While less NO2 in the air we breathe reduces risks to our health, concentrations of particulate matter (PM2.5, PM10), another pollutant that can cause severe health impacts, did not decrease in a similar way. In fact, the German study shows that the lockdown in spring 2020 had hardly any effect on concentrations of particulate matter. The reason is that concentrations of particle pollution undergo even more complex chemical transformations in the atmosphere than other pollutants and the sources are much more varied. Heating of residential and other buildings and the application of fertilizers in agriculture are the main sources of particle pollution – sources that have not been affected as much by the lockdown.
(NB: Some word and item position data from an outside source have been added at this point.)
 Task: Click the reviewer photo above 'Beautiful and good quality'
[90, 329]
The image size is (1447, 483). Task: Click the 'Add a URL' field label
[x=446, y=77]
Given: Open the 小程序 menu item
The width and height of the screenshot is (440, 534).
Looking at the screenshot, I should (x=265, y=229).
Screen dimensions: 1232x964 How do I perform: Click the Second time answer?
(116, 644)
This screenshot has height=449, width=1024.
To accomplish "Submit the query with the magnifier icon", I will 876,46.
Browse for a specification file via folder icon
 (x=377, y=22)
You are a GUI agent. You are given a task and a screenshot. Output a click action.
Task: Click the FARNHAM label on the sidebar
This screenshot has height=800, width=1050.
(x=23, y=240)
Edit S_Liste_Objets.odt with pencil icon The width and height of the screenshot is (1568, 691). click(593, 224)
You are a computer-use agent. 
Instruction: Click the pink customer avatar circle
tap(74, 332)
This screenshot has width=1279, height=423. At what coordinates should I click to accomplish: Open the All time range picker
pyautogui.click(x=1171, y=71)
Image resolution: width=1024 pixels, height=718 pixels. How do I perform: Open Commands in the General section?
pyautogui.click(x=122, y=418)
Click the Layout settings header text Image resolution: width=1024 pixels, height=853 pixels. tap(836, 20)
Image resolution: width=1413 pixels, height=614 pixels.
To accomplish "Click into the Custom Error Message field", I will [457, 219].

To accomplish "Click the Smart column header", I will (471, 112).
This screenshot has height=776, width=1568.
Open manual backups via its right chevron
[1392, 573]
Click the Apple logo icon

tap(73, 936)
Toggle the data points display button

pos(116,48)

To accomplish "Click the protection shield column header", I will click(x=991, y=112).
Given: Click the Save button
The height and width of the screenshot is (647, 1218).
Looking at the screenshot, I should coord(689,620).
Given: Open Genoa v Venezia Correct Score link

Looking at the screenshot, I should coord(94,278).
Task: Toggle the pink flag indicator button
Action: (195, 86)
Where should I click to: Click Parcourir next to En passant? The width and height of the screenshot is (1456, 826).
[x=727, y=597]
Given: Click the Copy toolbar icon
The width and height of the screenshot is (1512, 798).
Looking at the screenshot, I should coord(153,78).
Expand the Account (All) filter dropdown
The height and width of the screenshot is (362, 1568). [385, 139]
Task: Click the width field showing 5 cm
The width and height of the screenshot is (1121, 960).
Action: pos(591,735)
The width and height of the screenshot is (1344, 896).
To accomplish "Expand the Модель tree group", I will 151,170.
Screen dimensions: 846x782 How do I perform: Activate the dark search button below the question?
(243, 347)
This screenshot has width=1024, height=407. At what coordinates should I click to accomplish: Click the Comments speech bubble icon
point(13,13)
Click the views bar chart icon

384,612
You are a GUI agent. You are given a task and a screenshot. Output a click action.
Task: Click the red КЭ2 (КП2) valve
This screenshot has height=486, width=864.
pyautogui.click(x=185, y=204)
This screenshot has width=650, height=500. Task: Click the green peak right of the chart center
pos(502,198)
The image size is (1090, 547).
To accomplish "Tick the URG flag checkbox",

The picture looks quite different for the second lockdown in Germany on New Year’s Eve and New Year’s Day. Data shows that concentrations of particles in the air were much lower than in previous years as private fireworks, which normally cause a peak in particulate pollution at the turn of the year, were prohibited.
Scientists and other air pollution experts discussed these short-term effects of the COVID-19 lockdowns on air quality at the 50th meeting of the Task Force on Integrated Assessment Modelling under the UNECE Convention on Long-range Transboundary Air Pollutants (Air Convention) (21-23 April 2021). Experts concluded that further studies need to be carried out to complement the results so far, specifically as regards the long-term effects of the lockdowns on air quality in the UNECE region.